Ministério Público Federal entra com ação por danos morais coletivos contra apresentador e emissora
O Ministério Público Federal (MPF) protocolou na Justiça uma ação de danos morais coletivos contra o apresentador Carlos Massa, conhecido como Ratinho, e o Sistema Brasileiro de Televisão (SBT). O órgão acusa o comunicador de praticar discurso transfóbico contra a deputada federal Erika Hilton (PSOL-SP) durante seu programa televisivo.
Declarações polêmicas geram repercussão judicial
Na quarta-feira, 11 de março de 2026, durante a transmissão de seu programa no SBT, Ratinho questionou publicamente a eleição de Erika Hilton para a função de presidente da Comissão de Defesa dos Direitos da Mulher da Câmara dos Deputados.
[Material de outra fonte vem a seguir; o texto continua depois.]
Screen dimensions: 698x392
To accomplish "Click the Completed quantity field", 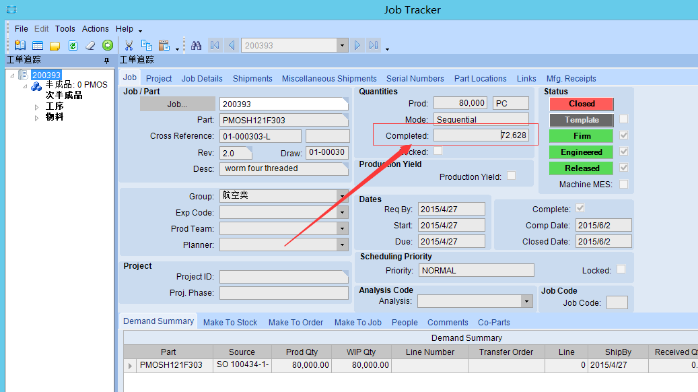I will point(481,135).
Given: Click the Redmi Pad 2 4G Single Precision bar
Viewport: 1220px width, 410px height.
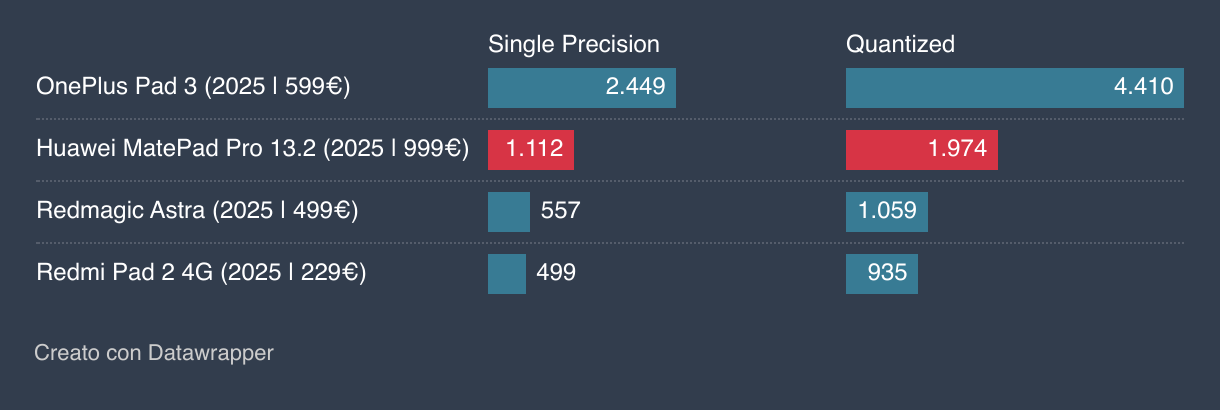Looking at the screenshot, I should coord(507,274).
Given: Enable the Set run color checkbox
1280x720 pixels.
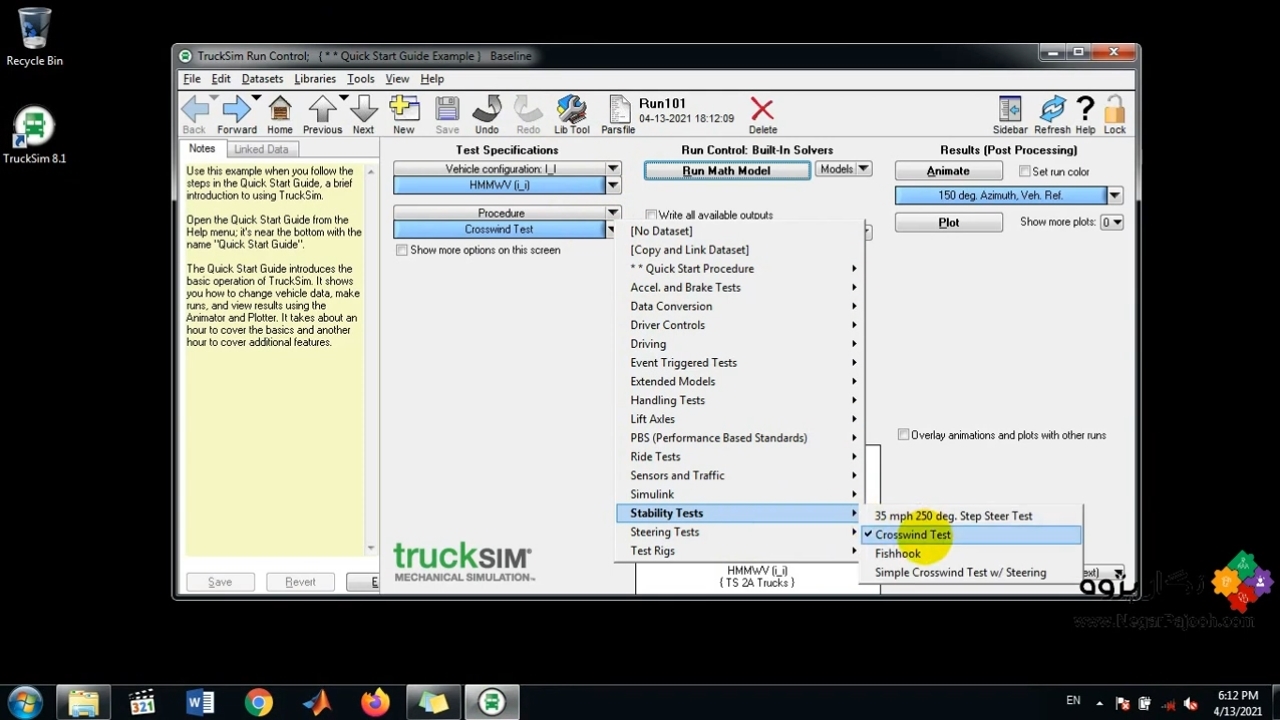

O apresentador afirmou: "Não achei muito justo, não. Com tanta mulher, por que vai dar para uma mulher trans? A Erika Hilton. Ela não é mulher, ela é trans".
As declarações foram amplamente repercutidas nas redes sociais e na imprensa, gerando uma onda de críticas de movimentos sociais, parlamentares e organizações de defesa dos direitos humanos.
Pedidos do Ministério Público Federal na ação judicial
Na ação protocolada, o MPF solicita que:
- Ratinho e o SBT sejam condenados ao pagamento de R$ 10 milhões em danos morais coletivos
- A emissora retire imediatamente a fala do apresentador de todas as suas plataformas digitais, incluindo redes sociais e site oficial
- O apresentador seja obrigado a publicar uma retratação pública sobre as declarações proferidas
O promotor responsável pelo caso argumenta que as falas constituem discurso de ódio e violam direitos fundamentais garantidos pela Constituição Federal.
Deputada também ingressa com processo individual
Após a divulgação das declarações de Ratinho, a deputada Erika Hilton informou que também entrou com um processo judicial individual contra o apresentador. A parlamentar, que é a primeira deputada federal trans eleita no Brasil, tem se posicionado firmemente contra qualquer forma de discriminação e preconceito.
Posicionamento do SBT sobre o caso
Em nota oficial enviada à imprensa, o SBT se manifestou sobre o ocorrido: "O SBT repudia qualquer tipo de discriminação e preconceito, que são o oposto dos princípios e valores da empresa. As declarações do apresentador Ratinho, expressadas ao vivo ontem em seu programa, não representam a opinião da emissora e estão sendo analisadas pela direção da empresa, que tratará do tema internamente a fim de que nossos valores sejam respeitados por todos os colaboradores".
Ratinho se defende nas redes sociais
O apresentador utilizou suas redes sociais para se defender das acusações, afirmando que "crítica política não é preconceito" e que "não vai ficar em silêncio". Em seu programa, ele reiterou sua posição de condenar o fato de uma deputada trans presidir a Comissão dos Direitos das Mulheres, mantendo o tom controverso de suas declarações anteriores.
O caso segue em tramitação na Justiça e promete gerar debates significativos sobre liberdade de expressão, discurso de ódio e direitos da população LGBTQIA+ no Brasil. Especialistas em direito constitucional acompanham o desenrolar do processo, que pode estabelecer precedentes importantes para casos semelhantes no futuro.